Чем ближе подходили к «сакле» Ибрагима, тем меньше оставалось упований на радушный прием.
— Потешно. — Миша покачал забинтованную руку, как грудничка в люльке. — Крыльцо заметено, дым из трубы не идет… Где же ваш горец?
Явтысый высвободил стопы из лыжных лямок, взбежал по заледенелым шатким ступенькам и постучал в дверь железным кольцом, служившим одновременно и ручкой, и звонком. Никто не отозвался.
— Приехали… — Крутов прислонился к подпоре, удерживавшей хлипкий навес над крыльцом; та накренилась, и он от греха отодвинулся. — И что нам — до следующей станции плестись? До нее не меньше сотни верст будет, а, дружище?
Вопрос был обращен к лопарю. Явтысый, однако, не утратил своей оптимистичности.
— Я знать, где Ибрагим прятать ключ. Мы войти в дом.

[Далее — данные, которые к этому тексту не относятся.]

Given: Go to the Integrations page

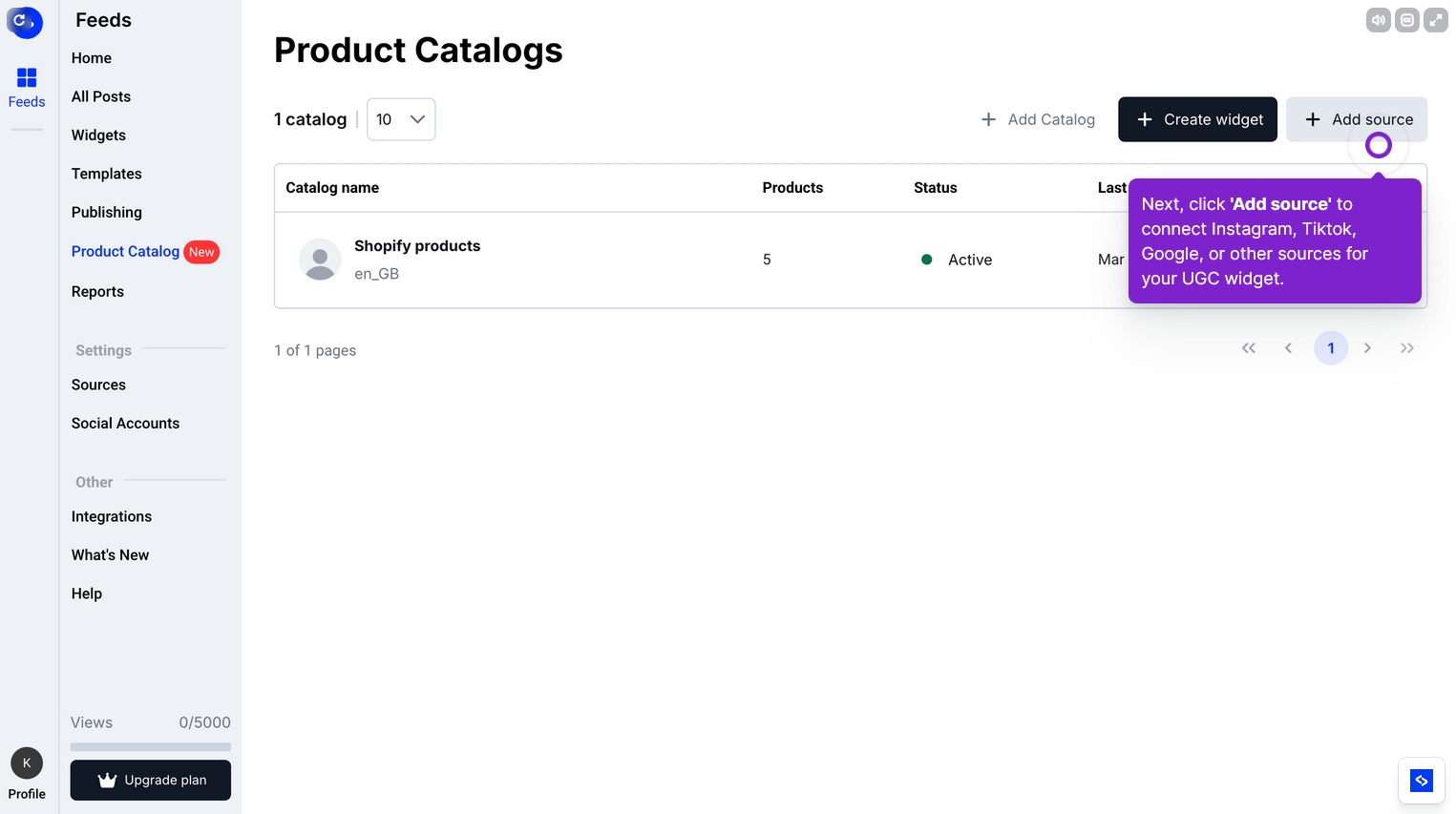Looking at the screenshot, I should point(111,516).
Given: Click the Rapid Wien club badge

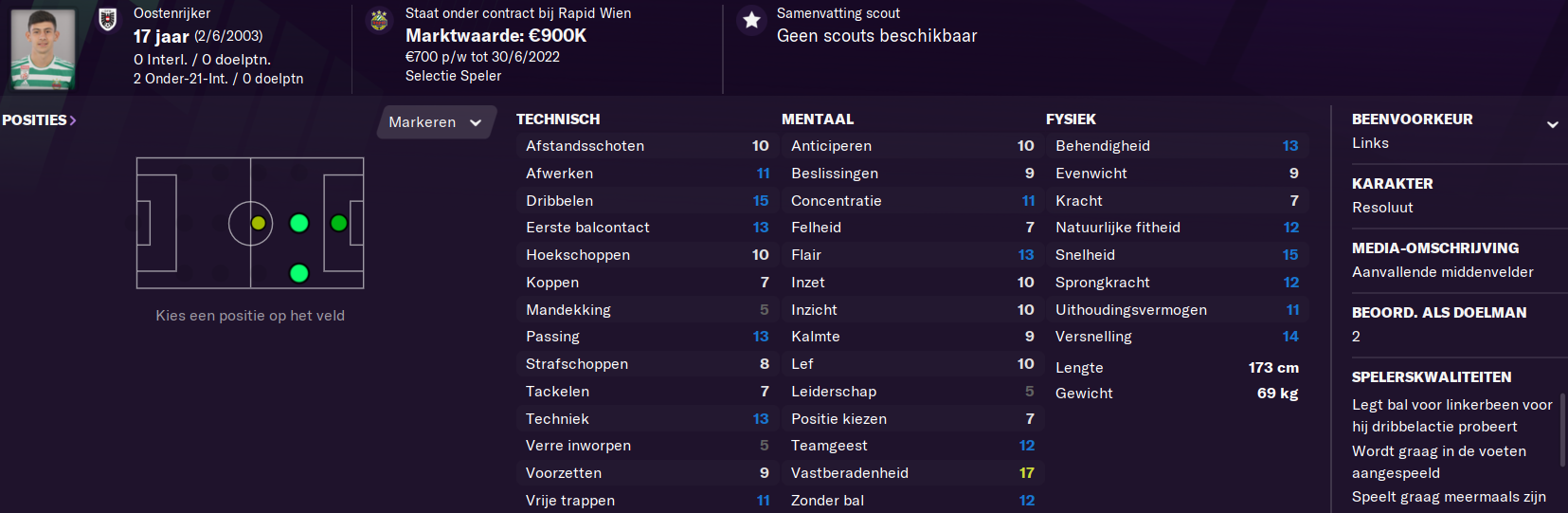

Саамский парубок пошерудил рукой под крыльцом, явил миру заржавленный штырь, согнутый литерой «Г», вставил его в отверстие возле кольца, провернул, и дверь отворилась. Вадим думал спросить, насколько приличествующим в заполярных широтах считается вскрыть без спроса чужое жилище, но решил, что сейчас не до соблюдения приличий. Когда вышли из-под защиты стоящих кучно деревьев, завируха, так и не улегшаяся с момента катастрофы, накинулась с новой силой, кусала почище бешеной псины, пробирала сквозь куртки и шлемы. В такую шальную погоду желание было единственное: поскорее укрыться под кровлей, не важно, в сакле, в халупе или в юрте, лишь бы отгородиться от выстуживающего кровь норда.
Домик станционного смотрителя не мог похвастаться богатым внутренним убранством. Сложенная из саманного кирпича печурка, колченогий буфет с холостяцким набором плохо вымытой посуды, стол, лежанка, накрытая кургузым покрывалом, две табуретки.
— Да… на дворец арабского шейха не тянет, — резюмировал Крутов, переступив порог. — Но для временного приюта сгодится. В мужицком брюхе и долото сгниет.
В избушке их обдало теплом, но не таким, чтоб сразу отогреть иззябшие тела. Вадим открыл дверцу печки. Головешки прогорели и еле теплились. Он бросил туда чурку из сложенной в углу поленницы и раздул пламя. Оно загудело, потянулось вверх. Вадим проверил, полностью ли отворена вьюшка, прикрыл дверцу и подошел к столу, за который уже успели усесться Крутов и Явтысый. Лопарь с усердием чертил что-то на блокнотном листке анилиновым карандашом, смачивая его слюной, отчего губы его приобрели лиловый окрас. Миша стоял у окна, выглядывал на улицу, силясь проникнуть взглядом сквозь вьюговей. Очки-консервы он так и не снял.
Вадим негромко спросил у Крутова, над каким это графическим шедевром корпит саам. Крутов ответил, что попросил его нарисовать карту, позволяющую отыскать место падения аэроплана. Похвальная дальновидность! Вадиму она понравилась, и он даже испытал некоторую симпатию к человеку, который перед тем вызывал у него скорее неприязнь.
— Как удачно, что вы это учли! Я бы ни за что не нашел дорогу… Мы в этих местах впервые, да еще и пуржит, дальше носа не видно.
— Я всегда все учитываю, — самодовольно прихвастнул Крутов. — А представьте, что было бы, если б на ответственные задания отправляли одних лопухов?